탱크 방식은 냉각이 가능하여 고분자량 단백질 전사에 유리하지만, 전사 효율이 낮고 버퍼를 많이 사용한다.
따라서 세미 웨트 방식은 세미 드라이 방식과 탱크 방식의 중간 정도의 특징을 가지며, 실험 목적에 따라 적절한 방식을 선택해야 한다.
2. 4. 총 단백질 염색
나이트로셀룰로스 막으로 이동된 총 단백질은 염색을 통해 시각화하여 사용자가 단백질 전달의 균일성을 확인하고 레인당 실제 단백질 양을 확인할 수 있다.[33][34]
총 단백질 염색은 막으로 성공적으로 옮겨진 총 단백질을 시각화하여 사용자가 단백질 전송의 균일성을 확인하고 레인당 실제 단백질 양으로 표적 단백질의 후속 정규화를 수행할 수 있도록 해준다. 소위 "로딩 컨트롤"을 사용한 정규화는 고전적인 절차에서 하우스키핑 단백질의 면역 염색을 기반으로 했지만, 여러 가지 이점으로 인해 최근에는 총 단백질 염색으로 바뀌고 있다.[20] 웨스턴 블롯 정규화를 위해 총 단백질 염색에 대한 최소 7가지의 다른 접근법( 폰소 S, 무염색 기술, Sypro Ruby, 에피코코논, 쿠마시 R-350, 아미도 블랙, Cy5)이 설명되어 있다.[20] 신호의 노이즈를 피하기 위해, 총 단백질 염색은 막의 차단 전에 수행되어야 한다. 그럼에도 불구하고, 항체 후 염색도 설명되어 있다.[21]
2. 5. 차단 (Blocking)
웨스턴 블롯에서 막은 단백질 결합 능력을 이용하므로, 항체와 표적 단백질 사이의 비특이적 결합을 막는 것이 중요하다. 이를 위해 막을 소 혈청 알부민(BSA) 3–5% 또는 탈지 분유 같은 단백질 희석 용액에 담근다. 이때 트리스 완충 식염수(TBS)나 I-Block을 사용하고, Tween 20 또는 Triton X-100 같은 세제를 미량(0.1%) 첨가한다.[35] 탈지 분유는 쉽게 구할 수 있어 선호되지만, 모든 단백질이 모든 검출 밴드와 호환되지는 않으므로 적절한 차단 용액을 선택해야 한다.[1]차단 용액 속 단백질은 표적 단백질이 결합하지 않은 막의 모든 위치에 결합한다. 따라서 항체를 추가하면 항체는 막에 직접 결합하지 않고, 특정 표적 단백질에만 결합한다. 이 과정을 통해 웨스턴 블롯 결과의 배경이 줄어들어 더 명확한 결과를 얻고, 위양성을 제거한다.

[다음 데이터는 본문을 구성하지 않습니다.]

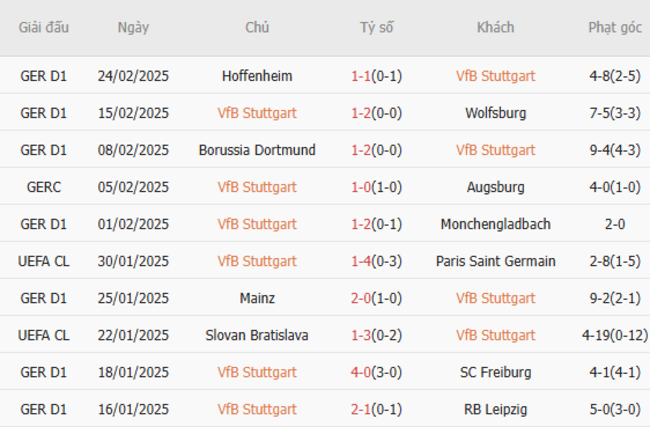This screenshot has width=650, height=434.
Task: Open the 4-0(3-0) score against SC Freiburg
Action: [376, 372]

실험 과정에서는 TBS로 막을 15분간 3회 세척(washing)한 후, 1% BSA-TBST에 1~2시간 또는 5% 탈지 분유에 30분간 담가 차단(Blocking)을 진행한다.
2. 6. 항체 반응 (Incubation)
웨스턴 블롯에서 항체를 이용한 단백질 검출은 일반적으로 1차 항체와 2차 항체를 순차적으로 사용하는 두 단계로 이루어진다.먼저, 1차 항체는 특정 단백질에 특이적으로 결합한다. 1차 항체 용액을 막과 함께 반응시키면, 항체가 표적 단백질에 결합한다. 이후 결합하지 않은 1차 항체는 세척하여 제거한다.
다음으로, 2차 항체를 처리한다. 2차 항체는 1차 항체에 특이적으로 결합하며, 검출을 위한 표지 물질(예: 서양 고추 냉이 과산화 효소(HRP), 형광 물질)이 부착되어 있다. 2차 항체가 1차 항체에 결합하면, 표지 물질을 통해 표적 단백질의 존재를 확인할 수 있다. 예를 들어, HRP가 부착된 2차 항체를 사용한 경우, 화학 발광 기질을 처리하면 빛이 발생하여 단백질의 존재를 알 수 있다.
2차 항체를 사용하는 이유는 신호 증폭 효과 때문이다. 여러 개의 2차 항체가 하나의 1차 항체에 결합할 수 있으므로, 검출 감도를 높일 수 있다.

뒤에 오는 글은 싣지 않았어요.